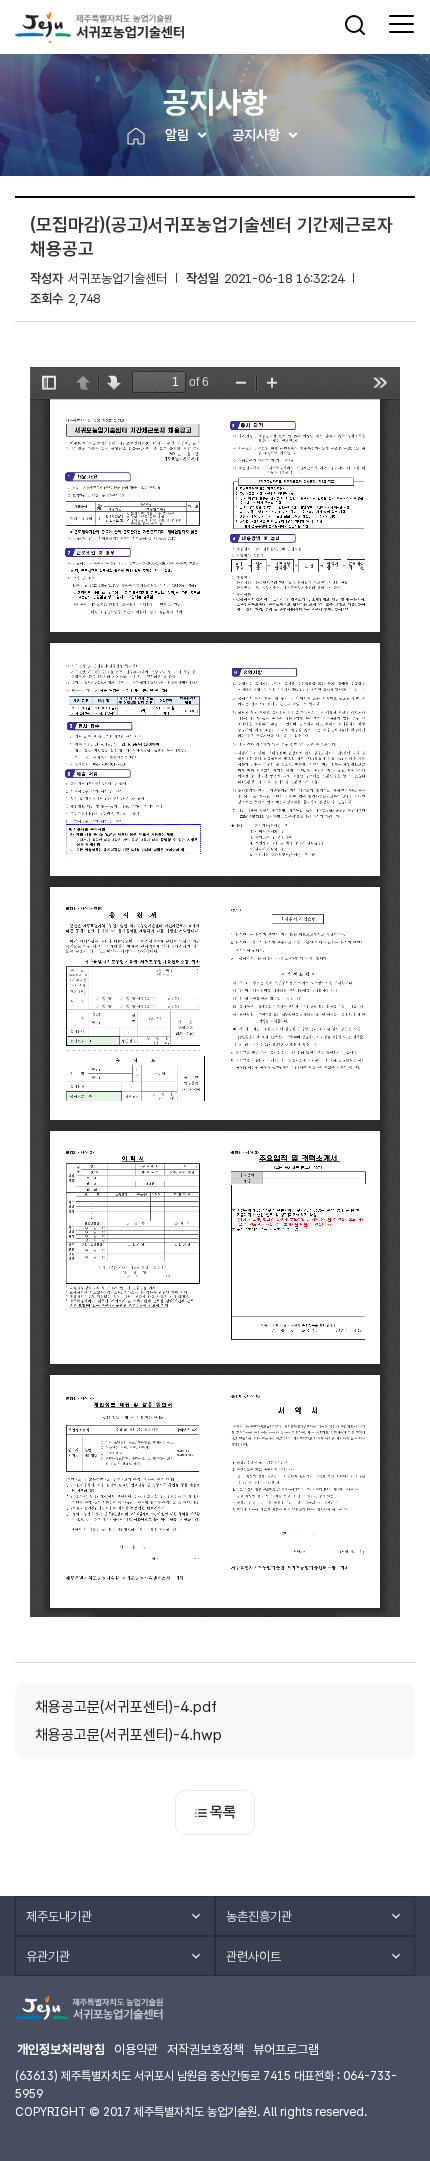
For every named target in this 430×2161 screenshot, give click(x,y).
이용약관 (136, 2049)
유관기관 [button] (48, 1956)
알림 (177, 135)
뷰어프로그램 (286, 2049)
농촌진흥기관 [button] (259, 1916)
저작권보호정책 (205, 2049)
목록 (223, 1812)
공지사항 (256, 135)
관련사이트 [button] (253, 1956)
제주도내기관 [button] (59, 1916)
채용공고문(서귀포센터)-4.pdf (126, 1707)
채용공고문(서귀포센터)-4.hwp (128, 1735)
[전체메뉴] (401, 25)
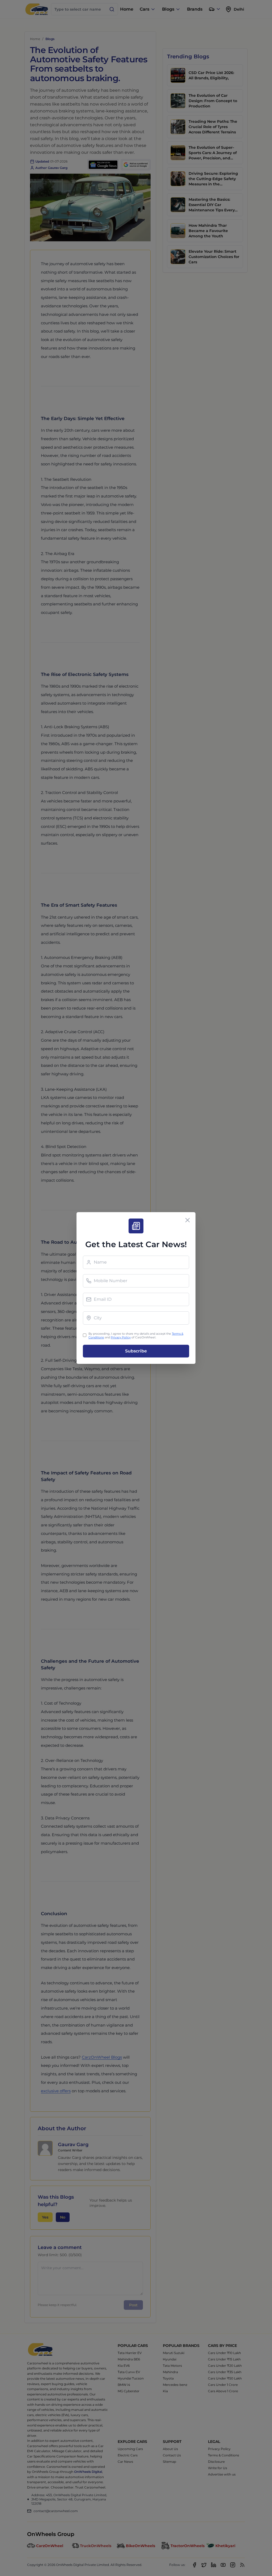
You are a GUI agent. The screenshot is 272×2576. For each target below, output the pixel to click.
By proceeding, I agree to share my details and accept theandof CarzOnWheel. (135, 1335)
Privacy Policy (121, 1337)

-- -- --

Directions :: Reproduce, word for word, only the lines in the records above from the line with "농촌진흥기관 [button] (259, 1916)" through the line with "You are a GUI", including both ends; omit the pictures.

Exercise solution ::
농촌진흥기관 [button] (259, 1916)
저작권보호정책 (205, 2049)
목록 (223, 1812)
공지사항 (256, 135)
관련사이트 [button] (253, 1956)
제주도내기관 [button] (59, 1916)
채용공고문(서귀포센터)-4.pdf (126, 1707)
채용공고문(서귀포센터)-4.hwp (128, 1735)
[전체메뉴] (401, 25)
You are a GUI agent. The screenshot is 272×2576. For each target below, output the pixel to click.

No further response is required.